§ Task
Without changing anything, set down every line shown below.

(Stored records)
Segment Open

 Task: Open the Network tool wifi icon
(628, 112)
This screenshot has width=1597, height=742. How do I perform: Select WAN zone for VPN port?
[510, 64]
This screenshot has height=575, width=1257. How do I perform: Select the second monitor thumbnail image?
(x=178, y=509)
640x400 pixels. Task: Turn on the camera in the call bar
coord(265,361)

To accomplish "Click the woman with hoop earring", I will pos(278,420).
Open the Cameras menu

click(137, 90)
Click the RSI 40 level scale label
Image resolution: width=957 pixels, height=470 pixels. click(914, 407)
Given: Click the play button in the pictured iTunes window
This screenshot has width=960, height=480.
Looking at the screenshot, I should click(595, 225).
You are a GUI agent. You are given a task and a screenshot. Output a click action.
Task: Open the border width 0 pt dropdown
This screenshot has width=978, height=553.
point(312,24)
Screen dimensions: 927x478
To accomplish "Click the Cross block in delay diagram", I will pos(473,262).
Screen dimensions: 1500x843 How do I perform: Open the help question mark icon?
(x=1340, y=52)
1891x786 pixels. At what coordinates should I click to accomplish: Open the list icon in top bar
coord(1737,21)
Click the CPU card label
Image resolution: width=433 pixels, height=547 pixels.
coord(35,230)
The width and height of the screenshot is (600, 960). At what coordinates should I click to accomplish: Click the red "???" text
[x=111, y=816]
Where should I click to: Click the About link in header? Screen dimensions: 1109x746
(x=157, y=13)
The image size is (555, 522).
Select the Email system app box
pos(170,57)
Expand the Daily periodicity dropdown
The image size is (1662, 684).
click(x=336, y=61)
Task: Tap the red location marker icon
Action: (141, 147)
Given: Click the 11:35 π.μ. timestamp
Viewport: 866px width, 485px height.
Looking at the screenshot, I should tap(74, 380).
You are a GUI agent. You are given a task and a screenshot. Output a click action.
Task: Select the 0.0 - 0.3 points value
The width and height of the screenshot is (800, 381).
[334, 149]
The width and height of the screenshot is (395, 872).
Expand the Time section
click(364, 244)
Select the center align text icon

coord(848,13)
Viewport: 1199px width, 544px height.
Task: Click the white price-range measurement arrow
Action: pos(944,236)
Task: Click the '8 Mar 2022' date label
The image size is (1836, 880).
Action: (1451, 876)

Segment Closed

§ Result
 Task: Open the Network tool wifi icon
(628, 112)
This screenshot has width=1597, height=742. How do I perform: Select WAN zone for VPN port?
[510, 64]
This screenshot has height=575, width=1257. How do I perform: Select the second monitor thumbnail image?
(x=178, y=509)
640x400 pixels. Task: Turn on the camera in the call bar
coord(265,361)

To accomplish "Click the woman with hoop earring", I will pos(278,420).
Open the Cameras menu

click(137, 90)
Click the RSI 40 level scale label
Image resolution: width=957 pixels, height=470 pixels. click(914, 407)
Given: Click the play button in the pictured iTunes window
This screenshot has width=960, height=480.
Looking at the screenshot, I should click(595, 225).
You are a GUI agent. You are given a task and a screenshot. Output a click action.
Task: Open the border width 0 pt dropdown
This screenshot has width=978, height=553.
point(312,24)
Screen dimensions: 927x478
To accomplish "Click the Cross block in delay diagram", I will pos(473,262).
Screen dimensions: 1500x843 How do I perform: Open the help question mark icon?
(x=1340, y=52)
1891x786 pixels. At what coordinates should I click to accomplish: Open the list icon in top bar
coord(1737,21)
Click the CPU card label
Image resolution: width=433 pixels, height=547 pixels.
coord(35,230)
The width and height of the screenshot is (600, 960). At what coordinates should I click to accomplish: Click the red "???" text
[x=111, y=816]
Where should I click to: Click the About link in header? Screen dimensions: 1109x746
(x=157, y=13)
The image size is (555, 522).
Select the Email system app box
pos(170,57)
Expand the Daily periodicity dropdown
The image size is (1662, 684).
click(x=336, y=61)
Task: Tap the red location marker icon
Action: (141, 147)
Given: Click the 11:35 π.μ. timestamp
Viewport: 866px width, 485px height.
Looking at the screenshot, I should tap(74, 380).
You are a GUI agent. You are given a task and a screenshot. Output a click action.
Task: Select the 0.0 - 0.3 points value
The width and height of the screenshot is (800, 381).
[334, 149]
The width and height of the screenshot is (395, 872).
Expand the Time section
click(364, 244)
Select the center align text icon

coord(848,13)
Viewport: 1199px width, 544px height.
Task: Click the white price-range measurement arrow
Action: pos(944,236)
Task: Click the '8 Mar 2022' date label
The image size is (1836, 880).
Action: (1451, 876)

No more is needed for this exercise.